Şu an karşınızda her birimizin ne kadar büyük bir tehdit altında yaşadığımızı gösteriyoruz. Toplumsal azınlıkların, diğer kültür grupların, muhaliflerin nasıl tehdit altında hissettiklerine de tanıklık ettik. Akademisyenlerden sonra bizim tutukluluğumuz bu yaygın tehditlere ışık tutacak başka bir gösterge oldu.
Sulh Ceza Hakimliğinin bir disiplin aracı olarak nasıl kullanıldığını bizim durumumuz umarım göstermiştir."
Ahmet Nesin'in de bir an önce bırakılması gerektiğini vurgulayan Önderoğlu, "Ahmet mizahi yönü çok gelişmiş bir arkadaşımız, hüzünlenmeye pek fırsat bulamadık" diye konuştu.
Önderoğlu sözlerini şöyle bitirdi:
"Bundan sonra RSF olarak gazeteciliğe, bianet'teki hak odaklı habercilik perspektifiyle Türkiye'deki süreci izliyor olacağız.
Hem RSF hem bianet hem de son birkaç günü birlikte geçirdiğimiz arkadaşlar adına hepinize teşekkür ediyorum. Dayanışmamızı soruşturmaları ve davaları devam eden arkadaşlar üzerinden sürdüreceğiz."
ÖZGÜR GÜNDEM'E 6 AYDA 149 SORUŞTURMA
Özgür Gündem editörlerinden Ahmet Birsin, Ahmet Nesin'in de bir an önce serbest bırakılmasını umduklarını ifade etti.
Son tutuklamalarla, Türkiye'de basın özgürlüğüne yönelik baskıları tüm dünyanın gördüğünü söyleyen Birsin, "Umarız hükümet de görür" dedi ve Özgür Gündem gazetesine açılan soruşturma ve davalara ilişkin bilgi verdi.

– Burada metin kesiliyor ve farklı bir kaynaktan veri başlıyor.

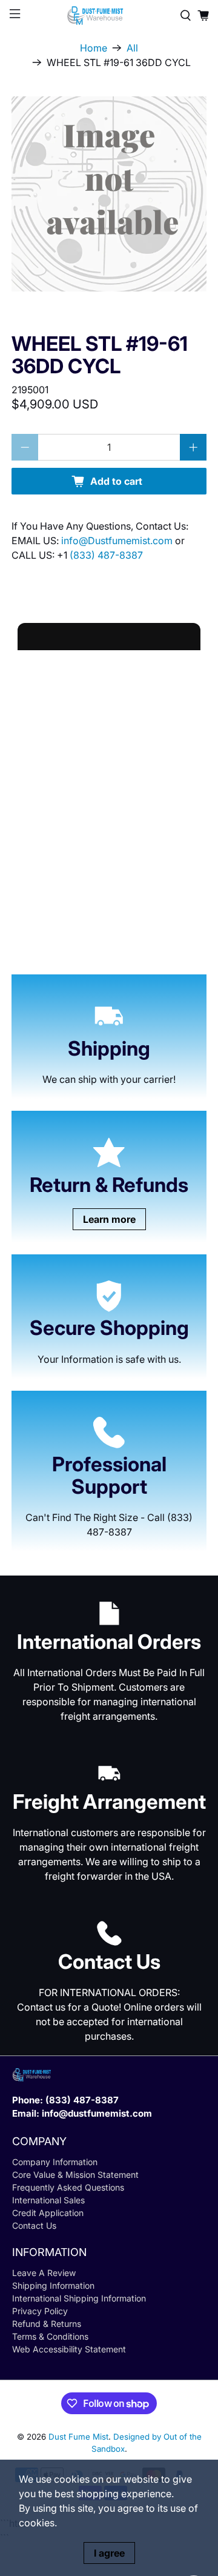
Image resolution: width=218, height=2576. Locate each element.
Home (93, 48)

Buna göre, sadece 2016'da Özgür Gündem'e Terörle Mücadele Kanunu'ndan (TMK) 149 soruşturma açıldı. 149 soruşturmanın 110'u davaya dönüşürken, altısında takipsizlik kararı çıktı. Temmuz 2015'ten Haziran 2016'ta kadar gazeteye TCK 301'den (Türk Milletini, Türkiye Cumhuriyeti Devletini, Devletin kurum ve organlarını aşağılama) ve TCK 299'dan (Cumhurbaşkanına hakaret) ise 47 soruşturma açıldı. Soruşturmalardan 30 tanesi davaya dönüştü.
Avukat Eren Keskin de özgür basının öldürülen çalışanlarını andı: "Onların failleri ortaya çıkarılmadıkça bizim mücadelemiz devam edecek. Özgür Gündem özgür olmadıkça bu coğrafyada basının özgür olması mümkün değil."